**Data in this exercise:**
***
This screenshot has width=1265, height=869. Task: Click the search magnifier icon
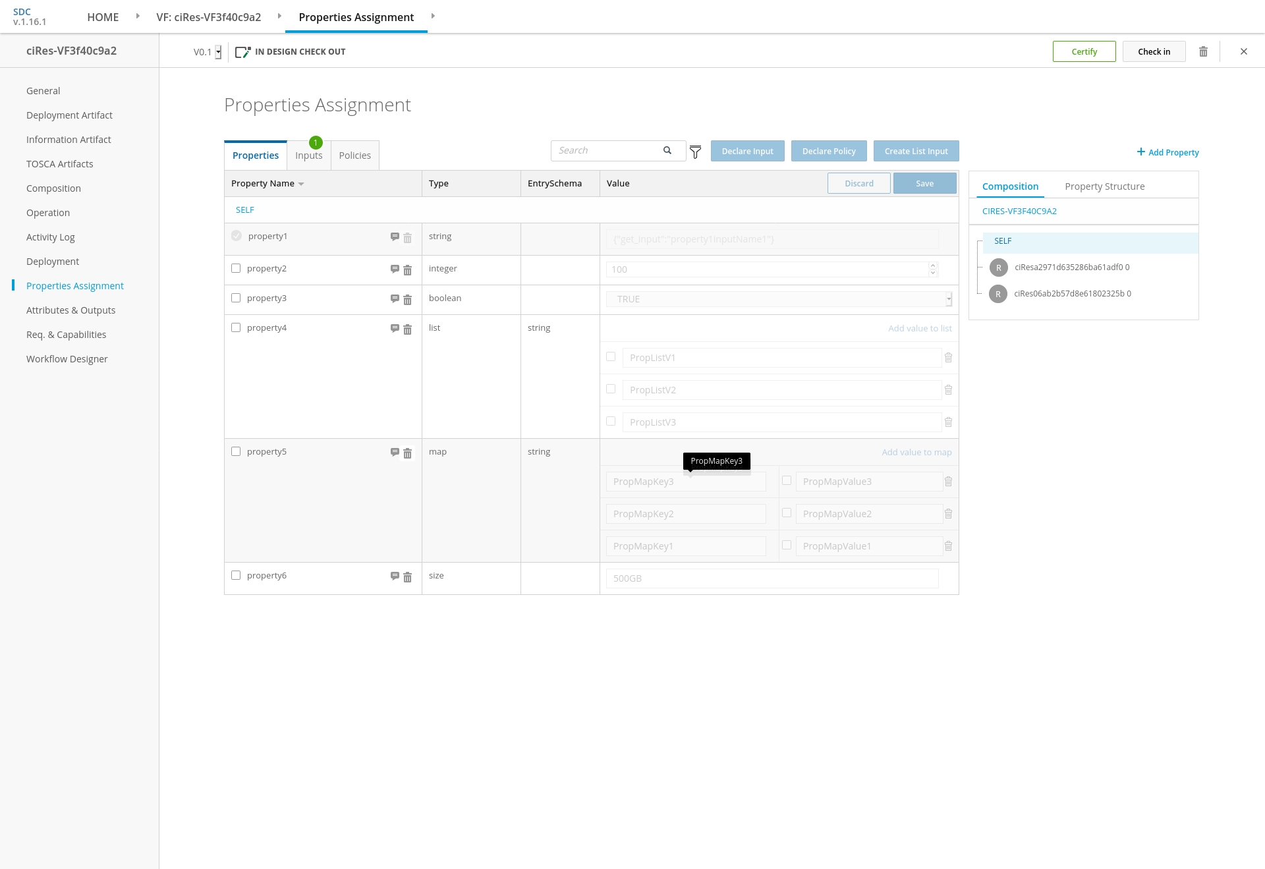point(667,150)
***
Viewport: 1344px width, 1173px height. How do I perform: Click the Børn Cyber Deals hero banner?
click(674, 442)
***
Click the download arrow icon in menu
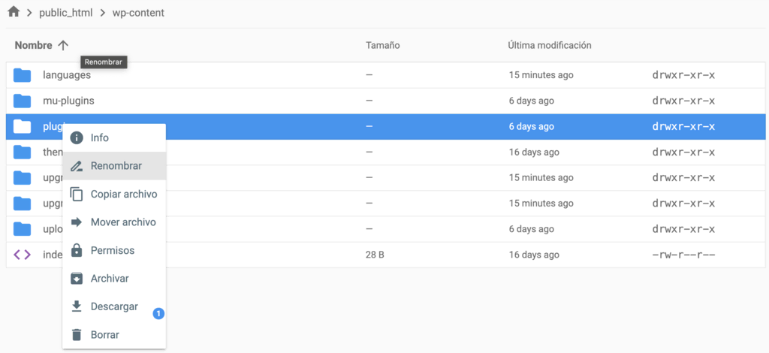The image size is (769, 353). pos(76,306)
***
Transcribe every line from the one containing "Viewport: 1344px width, 1173px" down to the one containing "click(674, 442)", both of those included, and nothing else.

**Task result:**
Viewport: 1344px width, 1173px height. How do I perform: Click the Børn Cyber Deals hero banner?
click(674, 442)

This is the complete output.